Je suis la cicatrice que tu caresses du regard, lecteur, ce palimpseste de chair où chaque fêlure raconte une nuit sans étoiles. Regarde : sous ta paupière tremble l’éclat d’un vers brisé, miroir éventré où le poète a versé son sang en silence. Mon corps est une carte de scarifications calligraphiées à l’acide des silences — ici, la tempe fendue par un adieu fossilisé ; là, le sternum traversé d’une strophe en fusion.
Toi qui défile ces lignes comme on soulève un bandage, vois comme les mots boitillent encore, éclopés de vérité. J’étais un cristal fracassé contre le sol de l’indicible, chaque syllabe un éclat de rire noir. Le poète m’a ramassé dans ses mains lacérées, pansant mes hiatus au goudron brûlant de ses insomnies. Nous avons saigné en symbiose, lui greffant ses nerfs à mes enjambements boiteux.
Écoute le crissement des sutures : ce son rauque entre deux virgules, c’est sa jeunesse qui craque sous l’encre. Il m’a reconstruit avec les débris de ses chimères — des métaphores en spires d’argent coulant dans les failles, comme du mercure dans les veines d’un fantôme. Chaque rime est une couture irradiée, kintsugi de l’âme où l’or remplace le pus des non-dits.

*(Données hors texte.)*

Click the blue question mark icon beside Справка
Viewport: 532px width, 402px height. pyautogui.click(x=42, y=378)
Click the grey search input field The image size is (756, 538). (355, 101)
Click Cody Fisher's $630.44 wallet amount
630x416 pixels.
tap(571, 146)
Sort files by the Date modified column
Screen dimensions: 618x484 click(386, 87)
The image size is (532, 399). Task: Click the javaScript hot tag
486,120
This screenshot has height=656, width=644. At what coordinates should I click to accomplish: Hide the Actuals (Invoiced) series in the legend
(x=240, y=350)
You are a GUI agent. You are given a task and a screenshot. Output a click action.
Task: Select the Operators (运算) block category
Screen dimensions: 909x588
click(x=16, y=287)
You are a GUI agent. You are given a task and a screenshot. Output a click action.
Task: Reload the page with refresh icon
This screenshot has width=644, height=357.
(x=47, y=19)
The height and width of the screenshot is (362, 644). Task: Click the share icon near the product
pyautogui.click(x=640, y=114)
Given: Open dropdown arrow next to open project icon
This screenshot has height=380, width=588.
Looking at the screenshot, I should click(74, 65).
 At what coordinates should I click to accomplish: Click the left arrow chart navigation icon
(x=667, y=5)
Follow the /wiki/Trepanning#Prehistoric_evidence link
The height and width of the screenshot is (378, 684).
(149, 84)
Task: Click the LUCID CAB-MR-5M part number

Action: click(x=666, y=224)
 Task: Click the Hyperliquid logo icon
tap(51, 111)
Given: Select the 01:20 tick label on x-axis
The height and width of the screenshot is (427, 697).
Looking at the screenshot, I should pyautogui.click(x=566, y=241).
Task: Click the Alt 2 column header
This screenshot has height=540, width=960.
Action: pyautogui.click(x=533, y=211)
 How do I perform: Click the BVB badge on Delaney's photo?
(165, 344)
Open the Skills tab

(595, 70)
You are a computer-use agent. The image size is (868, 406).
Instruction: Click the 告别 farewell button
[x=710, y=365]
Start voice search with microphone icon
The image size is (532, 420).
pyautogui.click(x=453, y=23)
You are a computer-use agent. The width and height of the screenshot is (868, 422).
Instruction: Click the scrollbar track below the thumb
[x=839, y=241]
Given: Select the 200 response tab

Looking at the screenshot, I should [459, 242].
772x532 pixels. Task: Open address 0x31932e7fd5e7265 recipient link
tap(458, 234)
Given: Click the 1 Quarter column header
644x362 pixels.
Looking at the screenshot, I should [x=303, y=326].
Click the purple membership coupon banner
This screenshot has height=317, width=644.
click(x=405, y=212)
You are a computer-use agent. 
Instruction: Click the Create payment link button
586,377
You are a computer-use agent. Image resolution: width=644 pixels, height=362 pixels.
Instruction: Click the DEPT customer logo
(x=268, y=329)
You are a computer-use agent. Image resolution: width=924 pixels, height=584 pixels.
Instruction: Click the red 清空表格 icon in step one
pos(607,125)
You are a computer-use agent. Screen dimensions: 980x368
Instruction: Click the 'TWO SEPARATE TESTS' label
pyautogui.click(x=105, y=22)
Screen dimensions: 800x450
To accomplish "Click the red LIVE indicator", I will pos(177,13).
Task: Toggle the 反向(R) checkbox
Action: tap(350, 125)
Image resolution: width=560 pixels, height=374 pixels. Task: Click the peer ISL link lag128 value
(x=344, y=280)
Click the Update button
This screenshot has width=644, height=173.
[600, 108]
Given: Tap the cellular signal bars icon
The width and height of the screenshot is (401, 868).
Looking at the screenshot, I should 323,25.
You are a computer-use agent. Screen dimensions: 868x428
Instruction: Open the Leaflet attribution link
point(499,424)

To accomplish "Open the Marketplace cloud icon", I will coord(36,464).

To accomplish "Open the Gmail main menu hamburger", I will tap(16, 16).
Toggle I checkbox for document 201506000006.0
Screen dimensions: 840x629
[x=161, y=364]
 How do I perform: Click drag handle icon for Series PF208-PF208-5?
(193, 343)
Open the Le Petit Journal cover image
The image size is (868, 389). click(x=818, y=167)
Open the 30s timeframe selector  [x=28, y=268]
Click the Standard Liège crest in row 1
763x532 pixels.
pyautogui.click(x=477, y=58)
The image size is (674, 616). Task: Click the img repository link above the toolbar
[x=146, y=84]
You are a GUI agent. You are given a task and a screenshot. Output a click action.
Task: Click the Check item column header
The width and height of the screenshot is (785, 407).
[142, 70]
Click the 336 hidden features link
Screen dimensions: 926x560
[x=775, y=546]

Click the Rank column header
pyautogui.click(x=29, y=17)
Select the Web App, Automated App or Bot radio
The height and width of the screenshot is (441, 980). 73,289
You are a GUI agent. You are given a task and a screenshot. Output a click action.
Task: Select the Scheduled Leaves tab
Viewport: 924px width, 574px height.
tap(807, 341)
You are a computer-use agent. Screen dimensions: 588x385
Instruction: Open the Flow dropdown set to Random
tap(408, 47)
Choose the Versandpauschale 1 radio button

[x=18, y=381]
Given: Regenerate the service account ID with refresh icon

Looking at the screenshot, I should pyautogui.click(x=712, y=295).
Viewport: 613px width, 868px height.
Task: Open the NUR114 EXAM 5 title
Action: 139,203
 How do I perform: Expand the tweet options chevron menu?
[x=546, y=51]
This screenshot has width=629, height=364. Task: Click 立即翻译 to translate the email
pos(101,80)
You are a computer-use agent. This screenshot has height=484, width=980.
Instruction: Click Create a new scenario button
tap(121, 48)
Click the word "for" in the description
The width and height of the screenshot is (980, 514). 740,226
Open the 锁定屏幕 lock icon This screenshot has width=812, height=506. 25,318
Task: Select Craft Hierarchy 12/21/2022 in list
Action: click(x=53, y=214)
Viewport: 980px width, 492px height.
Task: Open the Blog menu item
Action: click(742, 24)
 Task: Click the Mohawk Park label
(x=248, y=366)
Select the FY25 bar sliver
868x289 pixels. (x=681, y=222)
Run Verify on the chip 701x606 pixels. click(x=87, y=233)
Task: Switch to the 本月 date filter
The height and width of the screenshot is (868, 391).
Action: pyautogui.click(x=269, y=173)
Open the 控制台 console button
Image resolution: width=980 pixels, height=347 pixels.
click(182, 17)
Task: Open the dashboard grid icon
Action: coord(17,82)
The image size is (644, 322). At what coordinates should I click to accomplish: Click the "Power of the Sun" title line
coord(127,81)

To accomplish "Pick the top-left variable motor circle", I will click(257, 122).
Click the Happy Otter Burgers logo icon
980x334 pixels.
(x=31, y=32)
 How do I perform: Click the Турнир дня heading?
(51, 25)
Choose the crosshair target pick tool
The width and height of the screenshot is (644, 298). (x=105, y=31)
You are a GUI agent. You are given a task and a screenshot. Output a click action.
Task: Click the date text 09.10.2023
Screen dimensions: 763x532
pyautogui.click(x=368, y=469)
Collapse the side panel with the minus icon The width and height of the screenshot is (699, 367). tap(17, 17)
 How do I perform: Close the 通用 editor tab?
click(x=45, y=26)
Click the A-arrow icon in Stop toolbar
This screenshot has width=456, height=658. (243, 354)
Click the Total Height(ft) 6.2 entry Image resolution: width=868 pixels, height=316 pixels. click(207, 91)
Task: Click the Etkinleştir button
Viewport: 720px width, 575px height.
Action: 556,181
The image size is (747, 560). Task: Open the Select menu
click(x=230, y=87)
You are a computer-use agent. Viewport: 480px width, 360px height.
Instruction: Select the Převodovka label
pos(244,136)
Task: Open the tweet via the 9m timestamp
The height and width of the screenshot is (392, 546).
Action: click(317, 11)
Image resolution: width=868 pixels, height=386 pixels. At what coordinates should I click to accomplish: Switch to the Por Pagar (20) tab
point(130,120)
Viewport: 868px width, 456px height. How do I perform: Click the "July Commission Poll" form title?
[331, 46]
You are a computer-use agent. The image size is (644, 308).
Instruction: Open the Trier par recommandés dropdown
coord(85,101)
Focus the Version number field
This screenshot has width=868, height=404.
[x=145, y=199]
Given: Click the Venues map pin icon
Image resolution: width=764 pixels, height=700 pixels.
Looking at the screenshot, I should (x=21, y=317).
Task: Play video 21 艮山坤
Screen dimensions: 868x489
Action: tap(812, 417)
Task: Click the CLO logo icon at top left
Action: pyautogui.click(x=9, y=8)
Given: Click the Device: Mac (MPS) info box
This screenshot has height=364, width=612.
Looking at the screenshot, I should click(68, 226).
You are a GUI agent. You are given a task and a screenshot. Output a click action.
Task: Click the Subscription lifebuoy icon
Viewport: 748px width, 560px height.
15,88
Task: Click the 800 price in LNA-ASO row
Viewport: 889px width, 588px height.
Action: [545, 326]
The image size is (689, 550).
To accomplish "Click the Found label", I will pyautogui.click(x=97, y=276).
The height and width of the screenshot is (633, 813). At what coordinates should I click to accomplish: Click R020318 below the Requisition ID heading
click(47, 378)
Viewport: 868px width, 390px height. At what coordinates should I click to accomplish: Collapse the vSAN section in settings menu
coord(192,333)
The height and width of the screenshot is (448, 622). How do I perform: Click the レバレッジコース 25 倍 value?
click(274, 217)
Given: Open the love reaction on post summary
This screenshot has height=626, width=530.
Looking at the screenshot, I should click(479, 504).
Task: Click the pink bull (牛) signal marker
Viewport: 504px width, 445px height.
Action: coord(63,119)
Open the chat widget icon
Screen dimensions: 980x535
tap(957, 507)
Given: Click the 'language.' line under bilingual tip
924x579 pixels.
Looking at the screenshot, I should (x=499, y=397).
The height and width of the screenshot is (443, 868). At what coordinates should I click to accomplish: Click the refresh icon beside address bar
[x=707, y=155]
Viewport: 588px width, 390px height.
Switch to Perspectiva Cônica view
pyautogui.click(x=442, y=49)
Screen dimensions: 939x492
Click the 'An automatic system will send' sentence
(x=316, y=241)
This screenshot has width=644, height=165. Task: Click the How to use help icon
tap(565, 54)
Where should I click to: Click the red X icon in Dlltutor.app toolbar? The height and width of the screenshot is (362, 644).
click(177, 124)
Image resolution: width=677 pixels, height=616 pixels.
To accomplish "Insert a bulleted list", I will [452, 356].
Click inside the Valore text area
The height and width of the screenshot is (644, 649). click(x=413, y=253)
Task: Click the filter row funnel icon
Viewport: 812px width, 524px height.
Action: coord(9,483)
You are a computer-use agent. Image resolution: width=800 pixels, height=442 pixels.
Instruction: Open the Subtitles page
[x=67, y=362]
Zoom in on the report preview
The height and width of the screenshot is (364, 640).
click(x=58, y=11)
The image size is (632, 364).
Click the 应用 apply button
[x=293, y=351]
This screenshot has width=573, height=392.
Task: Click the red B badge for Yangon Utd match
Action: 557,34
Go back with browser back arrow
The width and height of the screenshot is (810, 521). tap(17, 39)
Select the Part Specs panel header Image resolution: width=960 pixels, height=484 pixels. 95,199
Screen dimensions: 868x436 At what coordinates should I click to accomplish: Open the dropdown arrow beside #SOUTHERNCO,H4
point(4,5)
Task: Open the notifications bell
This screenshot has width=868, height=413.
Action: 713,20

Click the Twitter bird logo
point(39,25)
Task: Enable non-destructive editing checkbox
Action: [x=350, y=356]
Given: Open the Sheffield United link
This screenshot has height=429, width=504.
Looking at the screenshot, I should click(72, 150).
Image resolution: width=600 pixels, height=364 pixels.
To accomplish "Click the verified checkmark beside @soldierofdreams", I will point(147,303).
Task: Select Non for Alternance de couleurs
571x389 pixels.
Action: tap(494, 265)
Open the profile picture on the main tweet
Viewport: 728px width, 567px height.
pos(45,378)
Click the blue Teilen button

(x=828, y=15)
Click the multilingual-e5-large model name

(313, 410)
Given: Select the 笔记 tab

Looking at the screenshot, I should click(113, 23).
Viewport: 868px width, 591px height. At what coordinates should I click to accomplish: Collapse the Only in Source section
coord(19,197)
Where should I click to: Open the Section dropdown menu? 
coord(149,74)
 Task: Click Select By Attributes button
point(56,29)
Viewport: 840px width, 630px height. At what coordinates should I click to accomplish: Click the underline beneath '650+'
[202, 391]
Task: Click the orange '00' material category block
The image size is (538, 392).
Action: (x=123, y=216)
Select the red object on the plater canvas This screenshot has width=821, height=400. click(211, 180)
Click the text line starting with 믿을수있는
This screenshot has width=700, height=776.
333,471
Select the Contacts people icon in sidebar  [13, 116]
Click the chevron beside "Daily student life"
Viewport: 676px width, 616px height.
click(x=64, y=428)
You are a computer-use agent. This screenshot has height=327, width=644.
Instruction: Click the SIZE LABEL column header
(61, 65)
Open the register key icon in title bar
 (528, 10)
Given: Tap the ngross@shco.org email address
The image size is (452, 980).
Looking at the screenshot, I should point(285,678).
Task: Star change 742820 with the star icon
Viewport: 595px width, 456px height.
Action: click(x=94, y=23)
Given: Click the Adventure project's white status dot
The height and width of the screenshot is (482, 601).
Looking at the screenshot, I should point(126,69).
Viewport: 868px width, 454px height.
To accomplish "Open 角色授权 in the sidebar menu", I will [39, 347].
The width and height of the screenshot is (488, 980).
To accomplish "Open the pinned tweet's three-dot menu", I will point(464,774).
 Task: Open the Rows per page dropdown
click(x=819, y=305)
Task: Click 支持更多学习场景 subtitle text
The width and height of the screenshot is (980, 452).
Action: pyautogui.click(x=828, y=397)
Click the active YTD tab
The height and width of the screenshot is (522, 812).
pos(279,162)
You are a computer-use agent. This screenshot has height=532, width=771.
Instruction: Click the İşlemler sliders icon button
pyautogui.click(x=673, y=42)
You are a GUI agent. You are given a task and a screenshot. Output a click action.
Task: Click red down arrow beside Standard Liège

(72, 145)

Je porte en moi les stigmates de sa traversée : cette anaphore en forme de cicatrice ombilicale, ce tercet qui ondule comme une colonne vertébrale mal soudée. Mes blancs ne sont pas des pauses, mais des plaies ouvertes où suinte la moelle des souvenirs. Quand tu murmures mes hexamètres, c’est son souffle que tu voles — haleine chaude sur la vitre froide de l’abîme.
Regarde plus bas, sous la première interligne. Vois-tu ces veines d’ambre incandescent ? C’est ici qu’il a injecté la lave de ses échecs, transformant l’obsidienne de ses deuils en vitrail. Chaque blessure fut un alambic : la trahison distille en euphémismes de soie, le désespoir fermente en images fauves. Il m’a appris à gambiller sur mes béquilles, faisant de chaque claudication un rythme sacré.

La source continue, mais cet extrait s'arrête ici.